Here is my dcos.yml file:

  download: "https://downloads.dcos.io/dcos/stable/dcos_generate_config.sh"
  version: "1.12.1"
  # version_to_upgrade_from: "1.12.0"
  # image_commit: "acc9fe548aea5b1b5b5858a4b9d2c96e07eeb9de"
  enterprise_dcos: false
  selinux_mode: permissive

    # This is a direct yaml representation of the DC/OS config.yaml
    # Please see https://docs.mesosphere.com/1.12/installing/production/advanced-configuration/configuration-reference/
    # for parameter reference.
    cluster_name: "dcos-dev-mycompany"
    security: strict
    bootstrap_url: http://bootstrap-dcos.mycompany.local:8080
    exhibitor_storage_backend: static
    master_discovery: static
    ip_detect: ens33
    dns_search: mycompany.local

However, whenever the bootstrap script runs, the resolvers always keep being and

[root@master01 default]# cat /etc/resolv.conf
# Generated by gen_resolvconf.py. Do not edit.
# Change configuration options by changing DC/OS cluster configuration.
# This file must be overwritten regularly for proper cluster operation around
# master failure.

options timeout:1
options attempts:3

pkaramol commented 5 years ago

It seems this is caused by the gen_resolvconf.py script which keeps running (on my first deployment I had forgotten to set the resolvers variable properly)

How can I remedy this?

MrMarvin commented 5 years ago

Hi @pkaramol, thanks a lot for your report!
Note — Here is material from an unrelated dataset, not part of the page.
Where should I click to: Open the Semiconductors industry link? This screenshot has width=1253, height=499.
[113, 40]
From your description of the issue and the linked ansible group_vars dcos.yml, it seems that your configuration does not allow to run a Mesosphere DC/OS config upgrade. Did you see an error message when running Ansbile the second time?

I suspect there was a message like

TASK [DCOS.bootstrap : generate DC/OS upgrade files] ***************************
skipping: []

and than later, more prominently

TASK [DCOS.master : Upgrade: Download dcos_node_upgrade.sh] ********************
fatal: []: FAILED! => {"changed": false, "dest": "/tmp/dcos/1.12.1/upgrade_from_1.12.1/", "gid": 0, "group": "root", "mode": "0755", "msg": "Request failed", "owner": "root", "response": "HTTP Error 404: Not Found", "secontext": "unconfined_u:object_r:user_tmp_t:s0", "size": 6, "state": "directory", "status_code": 404, "uid": 0, "url": ""}

which indicates that the new config could not be rolled out. If this is the case, 'commenting in' the version_to_upgrade_from variable will fix that. In your case it should be safe to set equal to version: 1.12.1.
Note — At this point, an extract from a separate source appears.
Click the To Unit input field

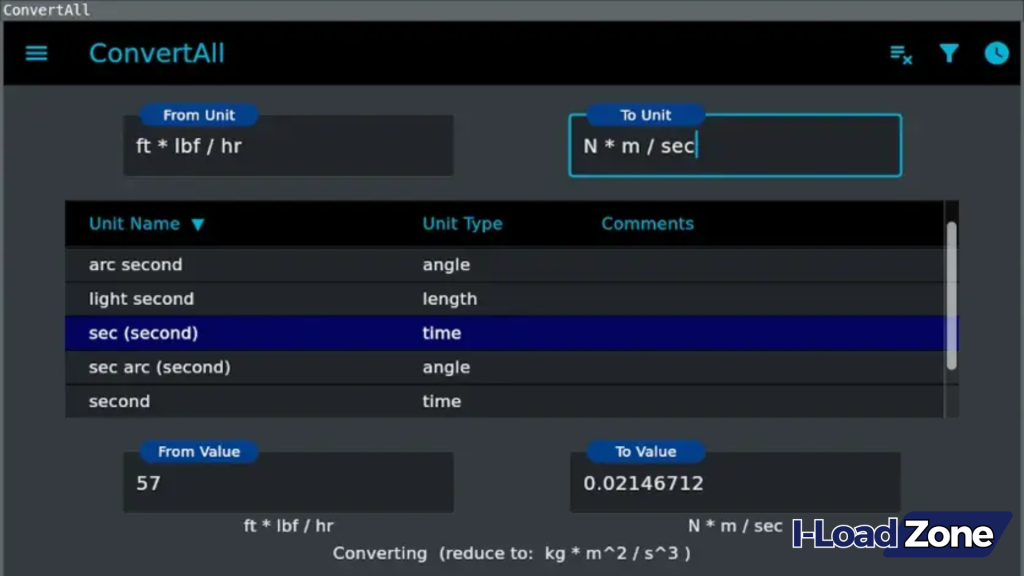[735, 145]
pkaramol commented 5 years ago

Hi @MrMarvin thanks. However I tried your suggestion and it did not work;

What I did was to manually edit the the file from which the dcos-gen-resolvconf.service took its env vars (i.e. EnvironmentFile=/opt/mesosphere/etc/dns_config) and set the RESOLVERS to the desired value. This was done on all master/agent nodes.

lloesche commented 5 years ago

Files in /opt/mesosphere should not be modified as any changes will get overwritten on upgrades. The best way would be to do an "upgrade" from 1.12.1 to 1.12.1 (version: "1.12.1", version_to_upgrade_from: "1.12.1") where the only change is the updated DNS.